Women and clamshells


Is it an accident that clams became so closely associated with women? The sexual innuendo that compares a clam with female genitalia hardly needs mention. In other ways too, clams and their shells whispered to women alone. Failing to match the shells too many times was thought to hint at a possible moral failure. In this way, for the girls who played, the shells were perhaps more than just a game. “A virtuous woman does not give herself twice” was one of the moral injunctions for women of the samurai class. In other words, like the shells, which have one match and one only, a woman should cleave to her husband, even when widowed. The shells were the perfect symbolic embodiment of this injunction.

During the Edo period (1603-1868), the elaborate tubs of shells may have been de rigueur dowry items for the wealthy, but their symbolism was too valuable to limit to the upper classes alone. Miniature replicas of the shell tubs became standard items in the set of figures for the Girls’ Day array of imperial dolls and courtiers. They are still seen today as essential parts of these displays. More recently, some modern/traditional wedding ceremonies have now incorporated an exchange of painted half shells as part of the ceremony, in which bride and groom take up the shells and pair them in front of guests. Renditions of painted shells and their tubs are also a popular felicitous motif in kimono and ceramic design.

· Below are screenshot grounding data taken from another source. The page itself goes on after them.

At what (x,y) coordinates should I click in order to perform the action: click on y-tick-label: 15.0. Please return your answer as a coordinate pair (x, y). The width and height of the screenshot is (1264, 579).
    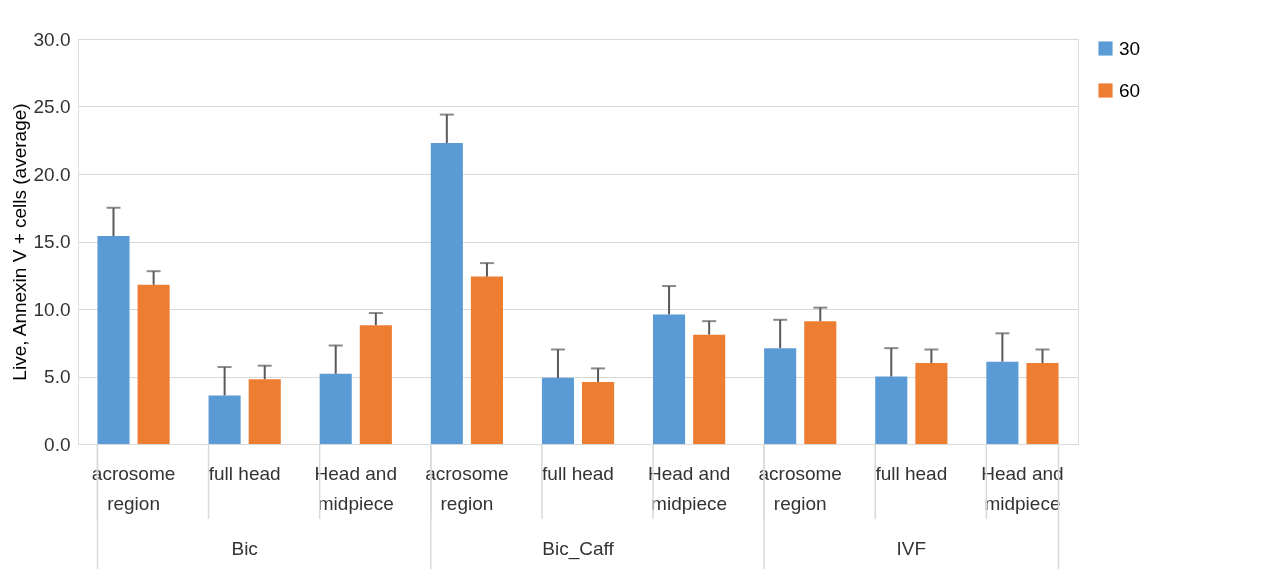
    Looking at the image, I should click on (52, 242). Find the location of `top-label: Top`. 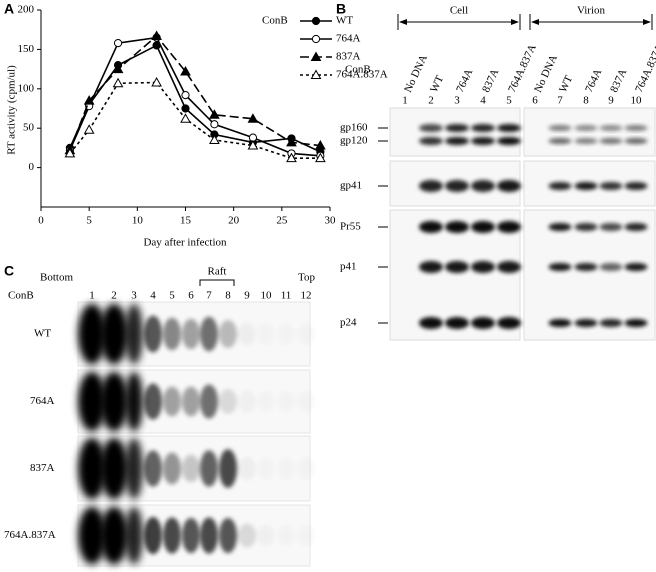

top-label: Top is located at coordinates (306, 278).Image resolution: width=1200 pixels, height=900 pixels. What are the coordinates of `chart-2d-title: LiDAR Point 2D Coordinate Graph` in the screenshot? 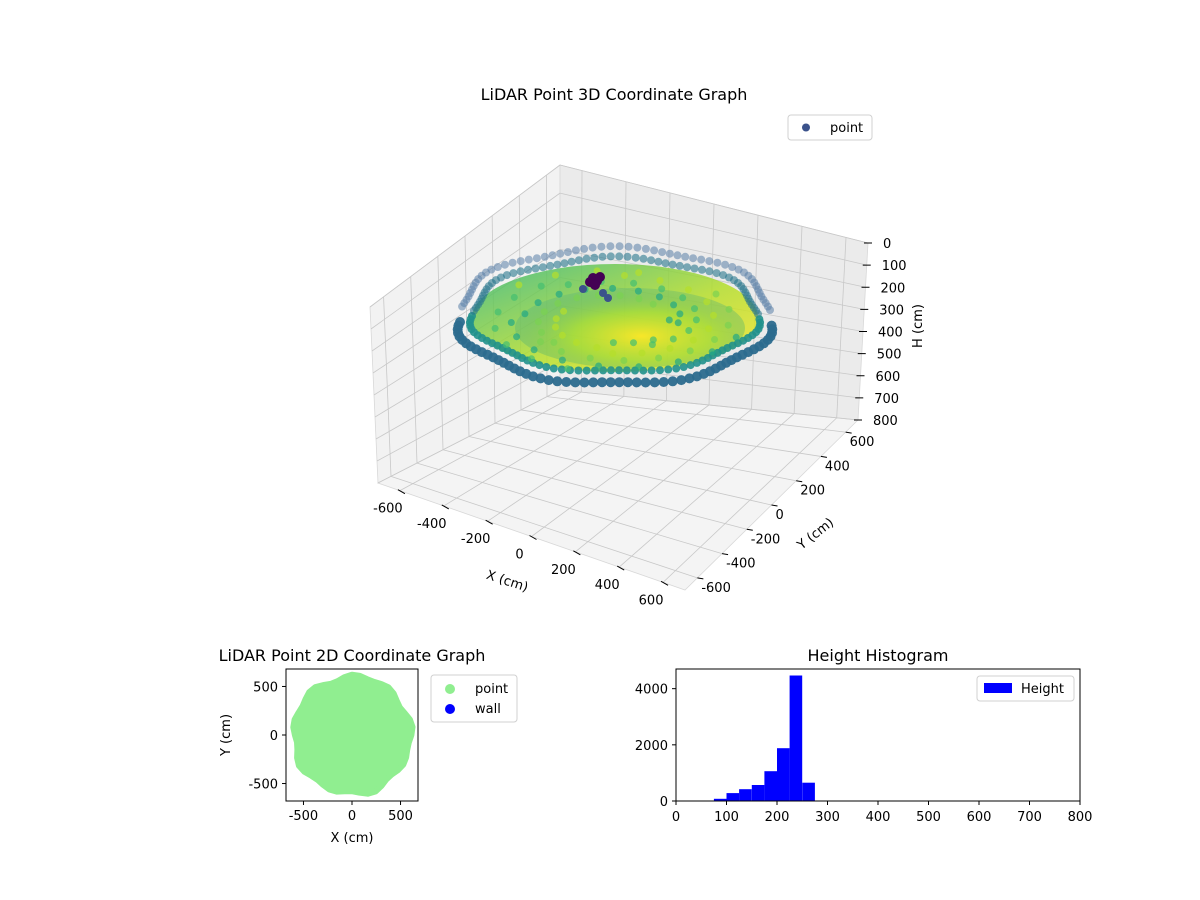 It's located at (352, 656).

‍   At present, one can find scattered random painted shells in antique shops, homes, and even E-bay. Full antique sets are extremely rare. Most modern Japanese mistakenly think that the shell matching game involved matching the painted images, rather than the natural outside of the shell. In 1999, when I was in Kyoto doing research for The Tale of Murasaki, I was able to attend a gathering sponsored by the local Murasaki Shikibu Appreciation Society, in which we were taught to play the full 360-count shell traditional game. All the ladies (it was an entirely female group) appeared surprised that we were expected to use the natural shell backs as the basis of comparison. All of a sudden, what had seemed a childish amusement, no matter how lovely, became a difficult challenge.